Videos

Sparser Johnson-Lindenstrauss Transforms

Presenter
February 16, 2012
Keywords:
  • Mappings
MSC:
  • 20M15
Abstract
The Johnson-Lindenstrauss (JL) lemma (1984) states that any n points in d-dimensional Euclidean space can be embedded into k = O((log n)/eps^2) dimensions so that all pairwise distances are preserved up to 1+/-eps. Furthermore, this embedding can be achieved via a linear mapping. The JL lemma is a useful tool for speeding up solutions to several high-dimensional problems: closest pair, nearest neighbor, diameter, minimum spanning tree, etc.
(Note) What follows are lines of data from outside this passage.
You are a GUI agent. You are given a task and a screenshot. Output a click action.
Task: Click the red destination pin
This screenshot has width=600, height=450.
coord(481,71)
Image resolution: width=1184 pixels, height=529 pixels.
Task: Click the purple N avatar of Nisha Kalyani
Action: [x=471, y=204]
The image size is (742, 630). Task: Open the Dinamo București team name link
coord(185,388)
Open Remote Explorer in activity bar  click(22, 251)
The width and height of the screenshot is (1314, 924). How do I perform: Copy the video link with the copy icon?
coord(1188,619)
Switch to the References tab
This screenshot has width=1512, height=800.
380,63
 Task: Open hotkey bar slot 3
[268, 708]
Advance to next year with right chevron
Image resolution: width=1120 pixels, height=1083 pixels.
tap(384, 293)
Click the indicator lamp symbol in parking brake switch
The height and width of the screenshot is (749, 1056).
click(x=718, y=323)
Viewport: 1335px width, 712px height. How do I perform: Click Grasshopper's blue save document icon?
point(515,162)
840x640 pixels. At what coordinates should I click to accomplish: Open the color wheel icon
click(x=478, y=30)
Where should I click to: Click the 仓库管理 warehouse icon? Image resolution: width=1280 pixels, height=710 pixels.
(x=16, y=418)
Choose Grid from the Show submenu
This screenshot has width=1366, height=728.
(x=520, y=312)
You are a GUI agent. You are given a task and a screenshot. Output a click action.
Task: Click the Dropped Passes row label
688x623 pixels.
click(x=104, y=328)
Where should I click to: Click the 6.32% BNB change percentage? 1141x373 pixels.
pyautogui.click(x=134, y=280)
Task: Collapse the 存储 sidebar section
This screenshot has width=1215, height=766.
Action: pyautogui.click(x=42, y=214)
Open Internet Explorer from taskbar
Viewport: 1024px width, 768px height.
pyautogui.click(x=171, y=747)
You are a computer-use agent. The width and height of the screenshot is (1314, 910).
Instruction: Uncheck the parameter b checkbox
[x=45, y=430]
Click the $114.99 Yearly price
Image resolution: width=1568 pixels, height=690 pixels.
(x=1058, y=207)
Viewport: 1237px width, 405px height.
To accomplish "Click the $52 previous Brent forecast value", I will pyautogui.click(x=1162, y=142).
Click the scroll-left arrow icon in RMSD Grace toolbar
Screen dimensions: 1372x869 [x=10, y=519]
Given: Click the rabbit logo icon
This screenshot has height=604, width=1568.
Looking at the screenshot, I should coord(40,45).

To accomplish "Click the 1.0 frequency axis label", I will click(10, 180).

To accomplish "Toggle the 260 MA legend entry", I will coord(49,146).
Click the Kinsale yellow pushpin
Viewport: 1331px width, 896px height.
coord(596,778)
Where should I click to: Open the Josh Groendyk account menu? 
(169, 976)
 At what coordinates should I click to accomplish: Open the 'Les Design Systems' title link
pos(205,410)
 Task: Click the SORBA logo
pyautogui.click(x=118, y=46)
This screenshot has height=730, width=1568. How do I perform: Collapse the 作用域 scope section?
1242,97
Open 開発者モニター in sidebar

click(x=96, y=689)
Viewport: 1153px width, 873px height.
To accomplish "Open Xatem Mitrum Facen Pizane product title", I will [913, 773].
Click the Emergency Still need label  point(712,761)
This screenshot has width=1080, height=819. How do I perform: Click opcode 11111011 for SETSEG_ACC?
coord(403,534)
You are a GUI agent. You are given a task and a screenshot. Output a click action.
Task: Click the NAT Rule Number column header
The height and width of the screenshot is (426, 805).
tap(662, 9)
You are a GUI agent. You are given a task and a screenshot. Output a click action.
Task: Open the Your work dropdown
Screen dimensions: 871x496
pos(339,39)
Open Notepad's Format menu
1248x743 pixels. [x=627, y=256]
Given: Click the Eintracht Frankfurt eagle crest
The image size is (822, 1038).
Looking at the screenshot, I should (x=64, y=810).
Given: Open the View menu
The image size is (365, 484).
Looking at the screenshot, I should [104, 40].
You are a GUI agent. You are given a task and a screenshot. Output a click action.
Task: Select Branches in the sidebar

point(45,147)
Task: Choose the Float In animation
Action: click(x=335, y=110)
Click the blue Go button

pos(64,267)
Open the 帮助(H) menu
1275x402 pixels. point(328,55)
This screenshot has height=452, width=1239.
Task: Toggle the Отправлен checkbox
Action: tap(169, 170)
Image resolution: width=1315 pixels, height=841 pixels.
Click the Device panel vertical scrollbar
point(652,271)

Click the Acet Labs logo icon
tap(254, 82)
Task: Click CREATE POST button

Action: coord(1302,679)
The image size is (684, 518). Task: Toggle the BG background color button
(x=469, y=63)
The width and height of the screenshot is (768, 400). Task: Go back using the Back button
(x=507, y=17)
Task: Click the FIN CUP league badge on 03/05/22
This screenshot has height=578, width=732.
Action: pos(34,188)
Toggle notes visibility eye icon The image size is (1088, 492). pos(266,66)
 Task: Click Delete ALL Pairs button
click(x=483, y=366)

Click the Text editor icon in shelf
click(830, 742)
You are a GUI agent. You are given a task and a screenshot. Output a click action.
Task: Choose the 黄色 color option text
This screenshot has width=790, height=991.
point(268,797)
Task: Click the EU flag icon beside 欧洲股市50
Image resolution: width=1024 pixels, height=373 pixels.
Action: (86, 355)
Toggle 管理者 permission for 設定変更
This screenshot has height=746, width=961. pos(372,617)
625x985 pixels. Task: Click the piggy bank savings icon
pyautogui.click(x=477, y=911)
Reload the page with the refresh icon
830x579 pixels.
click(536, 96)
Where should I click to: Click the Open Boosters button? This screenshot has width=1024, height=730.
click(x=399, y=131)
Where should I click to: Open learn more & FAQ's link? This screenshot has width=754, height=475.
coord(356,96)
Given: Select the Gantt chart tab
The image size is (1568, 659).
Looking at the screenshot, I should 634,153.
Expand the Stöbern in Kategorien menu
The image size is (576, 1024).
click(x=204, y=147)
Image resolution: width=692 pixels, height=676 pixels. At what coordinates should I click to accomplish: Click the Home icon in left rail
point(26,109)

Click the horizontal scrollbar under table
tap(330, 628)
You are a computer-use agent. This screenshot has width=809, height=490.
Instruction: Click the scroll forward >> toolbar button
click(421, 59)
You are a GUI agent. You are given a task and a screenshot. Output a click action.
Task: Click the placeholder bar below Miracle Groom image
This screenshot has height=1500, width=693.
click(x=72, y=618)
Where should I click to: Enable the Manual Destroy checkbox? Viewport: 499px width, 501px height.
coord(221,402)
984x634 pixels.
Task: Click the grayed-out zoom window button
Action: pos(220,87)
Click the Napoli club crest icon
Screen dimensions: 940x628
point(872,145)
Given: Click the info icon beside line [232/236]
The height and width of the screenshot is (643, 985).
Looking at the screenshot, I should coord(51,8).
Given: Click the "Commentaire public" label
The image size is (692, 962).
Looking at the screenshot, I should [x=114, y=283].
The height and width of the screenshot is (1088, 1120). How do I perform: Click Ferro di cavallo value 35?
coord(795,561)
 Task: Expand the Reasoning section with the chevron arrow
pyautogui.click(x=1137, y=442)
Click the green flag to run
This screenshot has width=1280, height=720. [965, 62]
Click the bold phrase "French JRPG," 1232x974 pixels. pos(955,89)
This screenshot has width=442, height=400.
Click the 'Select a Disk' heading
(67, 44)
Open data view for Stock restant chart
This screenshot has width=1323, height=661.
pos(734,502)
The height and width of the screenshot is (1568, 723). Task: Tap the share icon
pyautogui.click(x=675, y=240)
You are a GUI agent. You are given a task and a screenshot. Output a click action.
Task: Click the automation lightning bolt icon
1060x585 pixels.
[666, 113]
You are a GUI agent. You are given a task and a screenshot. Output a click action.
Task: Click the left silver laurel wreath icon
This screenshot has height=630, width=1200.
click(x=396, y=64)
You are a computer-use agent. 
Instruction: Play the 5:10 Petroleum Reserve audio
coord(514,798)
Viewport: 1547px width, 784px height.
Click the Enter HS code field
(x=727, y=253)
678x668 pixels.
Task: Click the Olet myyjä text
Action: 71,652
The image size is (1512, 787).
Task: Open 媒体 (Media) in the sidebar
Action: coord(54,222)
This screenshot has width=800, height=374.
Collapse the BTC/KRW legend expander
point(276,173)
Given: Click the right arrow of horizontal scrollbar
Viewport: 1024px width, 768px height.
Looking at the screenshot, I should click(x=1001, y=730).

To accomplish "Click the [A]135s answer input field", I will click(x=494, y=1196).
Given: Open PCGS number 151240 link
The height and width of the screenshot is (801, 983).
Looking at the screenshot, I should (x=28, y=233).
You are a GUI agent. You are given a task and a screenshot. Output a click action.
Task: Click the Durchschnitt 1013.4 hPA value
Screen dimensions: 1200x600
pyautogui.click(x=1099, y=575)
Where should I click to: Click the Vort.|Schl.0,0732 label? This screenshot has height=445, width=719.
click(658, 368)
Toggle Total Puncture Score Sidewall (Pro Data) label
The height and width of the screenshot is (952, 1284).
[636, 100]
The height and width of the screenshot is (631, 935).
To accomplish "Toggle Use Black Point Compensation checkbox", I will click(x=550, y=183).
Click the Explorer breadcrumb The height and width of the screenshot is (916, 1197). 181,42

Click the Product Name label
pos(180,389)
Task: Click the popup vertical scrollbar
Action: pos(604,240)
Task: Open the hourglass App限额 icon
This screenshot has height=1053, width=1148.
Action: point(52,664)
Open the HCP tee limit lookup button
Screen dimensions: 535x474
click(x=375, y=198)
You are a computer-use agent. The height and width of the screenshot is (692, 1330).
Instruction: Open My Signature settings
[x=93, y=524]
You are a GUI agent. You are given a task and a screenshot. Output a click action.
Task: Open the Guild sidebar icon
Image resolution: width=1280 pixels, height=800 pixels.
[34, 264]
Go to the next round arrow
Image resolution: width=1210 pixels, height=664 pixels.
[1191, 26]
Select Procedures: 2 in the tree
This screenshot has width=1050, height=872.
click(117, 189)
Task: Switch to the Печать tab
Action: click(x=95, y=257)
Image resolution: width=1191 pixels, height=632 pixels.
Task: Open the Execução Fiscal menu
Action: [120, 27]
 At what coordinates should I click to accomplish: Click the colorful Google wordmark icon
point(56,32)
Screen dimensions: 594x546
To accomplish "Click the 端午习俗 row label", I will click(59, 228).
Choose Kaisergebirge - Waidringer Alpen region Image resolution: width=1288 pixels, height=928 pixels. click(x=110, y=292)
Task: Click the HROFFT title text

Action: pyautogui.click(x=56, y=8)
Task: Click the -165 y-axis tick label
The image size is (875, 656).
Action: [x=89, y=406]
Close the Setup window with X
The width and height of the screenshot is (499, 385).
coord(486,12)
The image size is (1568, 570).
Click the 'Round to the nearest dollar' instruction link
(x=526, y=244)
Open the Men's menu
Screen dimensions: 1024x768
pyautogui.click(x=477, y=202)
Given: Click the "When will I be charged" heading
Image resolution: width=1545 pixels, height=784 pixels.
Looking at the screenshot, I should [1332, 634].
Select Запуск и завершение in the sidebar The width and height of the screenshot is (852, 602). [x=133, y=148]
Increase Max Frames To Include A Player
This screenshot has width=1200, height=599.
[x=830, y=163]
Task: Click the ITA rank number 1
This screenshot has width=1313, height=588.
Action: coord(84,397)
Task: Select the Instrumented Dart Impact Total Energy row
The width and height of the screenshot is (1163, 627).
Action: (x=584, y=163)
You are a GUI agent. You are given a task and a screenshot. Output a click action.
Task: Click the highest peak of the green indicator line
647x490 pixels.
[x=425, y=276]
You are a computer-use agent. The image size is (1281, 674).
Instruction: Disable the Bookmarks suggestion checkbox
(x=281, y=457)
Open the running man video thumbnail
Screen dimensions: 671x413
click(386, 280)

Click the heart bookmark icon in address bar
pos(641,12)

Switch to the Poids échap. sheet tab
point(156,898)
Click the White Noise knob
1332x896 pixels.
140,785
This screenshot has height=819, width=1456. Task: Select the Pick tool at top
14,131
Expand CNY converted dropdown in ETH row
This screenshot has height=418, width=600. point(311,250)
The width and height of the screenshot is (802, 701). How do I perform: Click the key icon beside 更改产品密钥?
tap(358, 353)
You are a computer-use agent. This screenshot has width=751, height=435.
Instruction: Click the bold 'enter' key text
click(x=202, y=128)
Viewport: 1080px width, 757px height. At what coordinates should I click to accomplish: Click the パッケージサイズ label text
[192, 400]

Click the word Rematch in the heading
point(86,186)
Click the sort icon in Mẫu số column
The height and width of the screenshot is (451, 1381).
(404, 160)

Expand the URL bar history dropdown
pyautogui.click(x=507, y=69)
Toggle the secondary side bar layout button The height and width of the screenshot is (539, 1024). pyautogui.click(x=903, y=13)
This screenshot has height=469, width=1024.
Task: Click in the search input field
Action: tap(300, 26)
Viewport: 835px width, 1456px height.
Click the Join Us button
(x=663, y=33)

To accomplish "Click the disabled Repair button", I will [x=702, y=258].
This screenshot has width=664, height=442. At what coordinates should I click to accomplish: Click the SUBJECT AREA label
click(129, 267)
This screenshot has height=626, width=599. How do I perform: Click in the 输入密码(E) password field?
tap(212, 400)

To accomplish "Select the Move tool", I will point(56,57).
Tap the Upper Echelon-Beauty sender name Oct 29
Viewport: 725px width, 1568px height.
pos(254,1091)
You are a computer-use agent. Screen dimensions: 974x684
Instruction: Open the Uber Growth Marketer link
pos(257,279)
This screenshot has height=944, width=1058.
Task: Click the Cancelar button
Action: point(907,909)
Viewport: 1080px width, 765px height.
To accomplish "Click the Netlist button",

It also speeds up some clustering and string processing algorithms, reduces the amount of storage required to store a dataset, and can be used to reduce memory required for numerical linear algebra problems such as linear regression and low rank approximation. The original proofs of the JL lemma let the linear mapping be specified by a random dense k x d matrix (e.g. i.i.d. Gaussian entries). Thus, performing an embedding requires dense matrix-vector multiplication. We give the first construction of linear mappings for JL in which only a subconstant fraction of the embedding matrix is non-zero, regardless of how eps and n are related, thus always speeding up the embedding time. Previous constructions only achieved sparse embedding matrices for 1/eps >> log n. This is joint work with Daniel Kane (Stanford).